The survey gave us the opportunity to collect structured feedback from a panel of web developers. This was an English language survey.
A summary of the results follows:
- 77% of respondents (n=247) were familiar with URL matching, with 42% actively using it.
- 80% of respondents (n=247) had a positive initial impression of the URLPattern API. 5% had a negative initial impression.
- 87% of respondents (n=180) felt the URLPattern API met their needs either fairly or very well. Only 4% of respondents felt the API met their needs poorly.
- 75% of respondents (n=180) agreed they would use the URLPattern API if it shipped.
- 83% of respondents (n=180) agreed that integrating URLPattern API with other web APIs would make it easier for sites to use those other web APIs.
- 68% of respondents (n=180) indicated URLPattern support internationalization fairly or very well. 28% indicated they could not say. Only 4% thought the API supported i18n poorly. (Again, note that this was an English language survey which may skew the results on this question.)

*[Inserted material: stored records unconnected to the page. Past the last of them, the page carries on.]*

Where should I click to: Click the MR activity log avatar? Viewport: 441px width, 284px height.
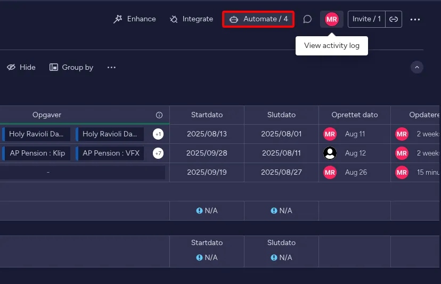coord(332,19)
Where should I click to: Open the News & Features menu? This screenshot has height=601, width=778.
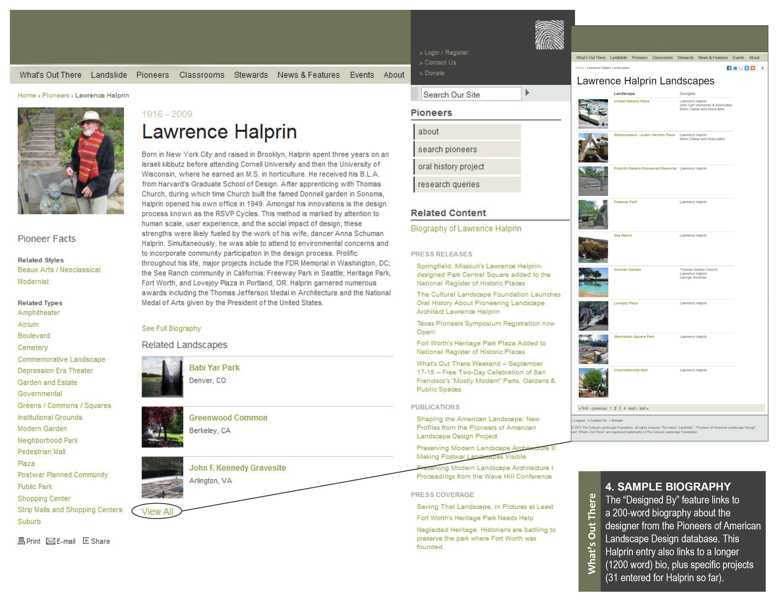click(x=308, y=75)
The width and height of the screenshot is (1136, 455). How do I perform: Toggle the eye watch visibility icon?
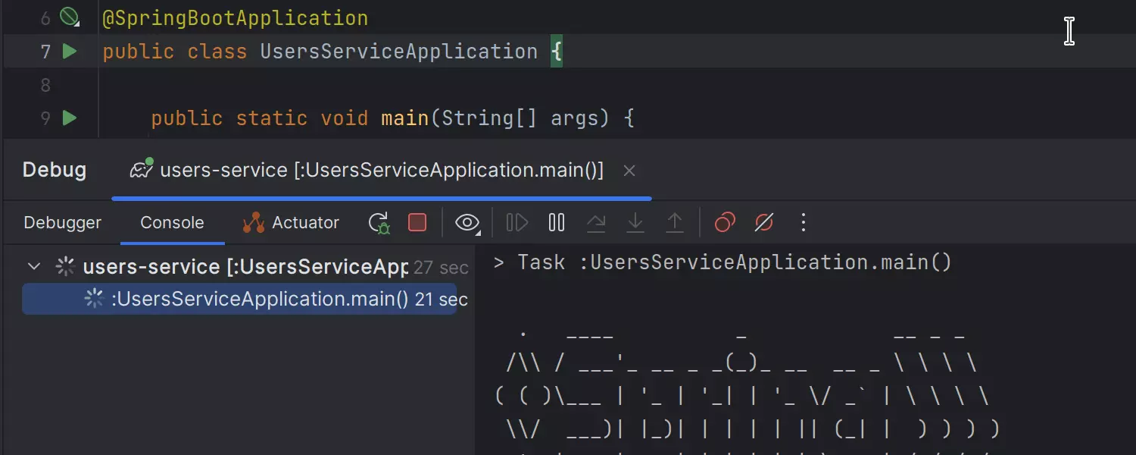tap(467, 223)
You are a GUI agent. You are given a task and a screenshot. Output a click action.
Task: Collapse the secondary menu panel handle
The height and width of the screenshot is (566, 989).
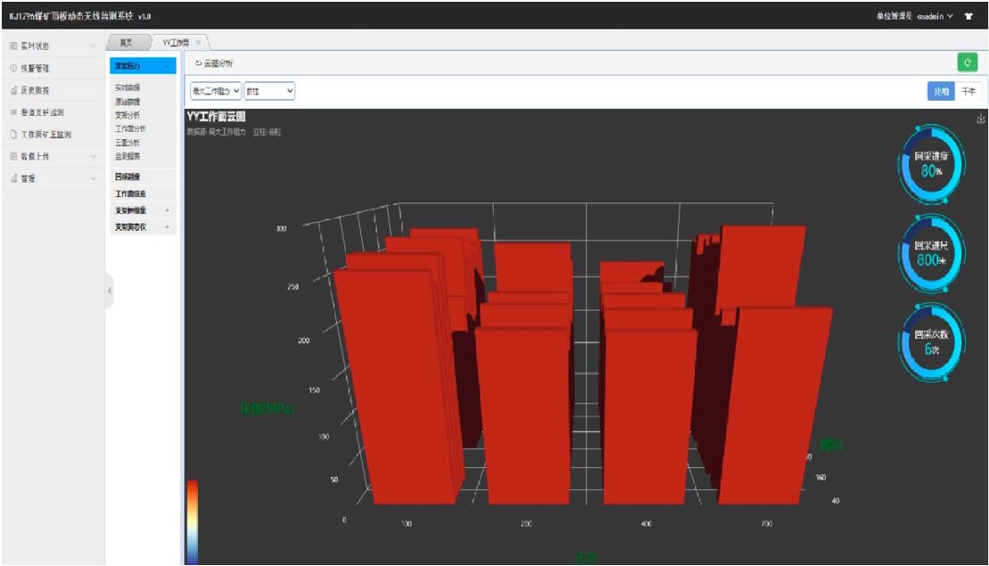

We have tried to capture specific feedback in the URLPattern Github issues. We call out a selection of the significant issues here.
First, there were a couple of feature requests:
- The most common piece of feedback across social media, the survey, and github has been a feature request to support the generation of URL strings from a URLPattern and set of parameter values. This is similar to path-to-regexp's
compile()
function. Web developers use this feature to generate requests back to the server. This technique has the benefit of encapsulating the URL structure in the pattern string so that the using code does not need to be aware of it. - One of the vue framework's authors has indicated they would need an ordering of patterns in order to use the API. This use case is bolstered by the fact that a popular server-side routing framework, find-my-way, also provides an ordering of routes.
These seem like worthwhile features to add, but we would like to tackle them after initially launching the matching capability. Matching is useful on its own and is also a blocker for integration into some other web APIs like service worker scopes.
Second, there was some generalized feedback about performance of URLPattern compared to the server-side framework find-my-way. Initial investigations suggest URLPattern should be able to achieve most of the same optimizations. We plan to do some additional performance investigation before launching the API.
Finally, at the end of 2020 an issue was filed pointing out that :foo
named parameters may not be friendly to right-to-left languages. As part of this discussion we realized named parameters did not support unicode at the time. That has been fixed and named parameters now support the same code points as javascript identifiers.
In regards to the RTL issue, however, so far we have decided to proceed with :foo
style names. We are doing this for a few reasons. First, :foo
names are well established across many different URL pattern matching systems; e.g. ruby on rails, etc. This is a well lit path we are following from the industry and not something new we have introduced.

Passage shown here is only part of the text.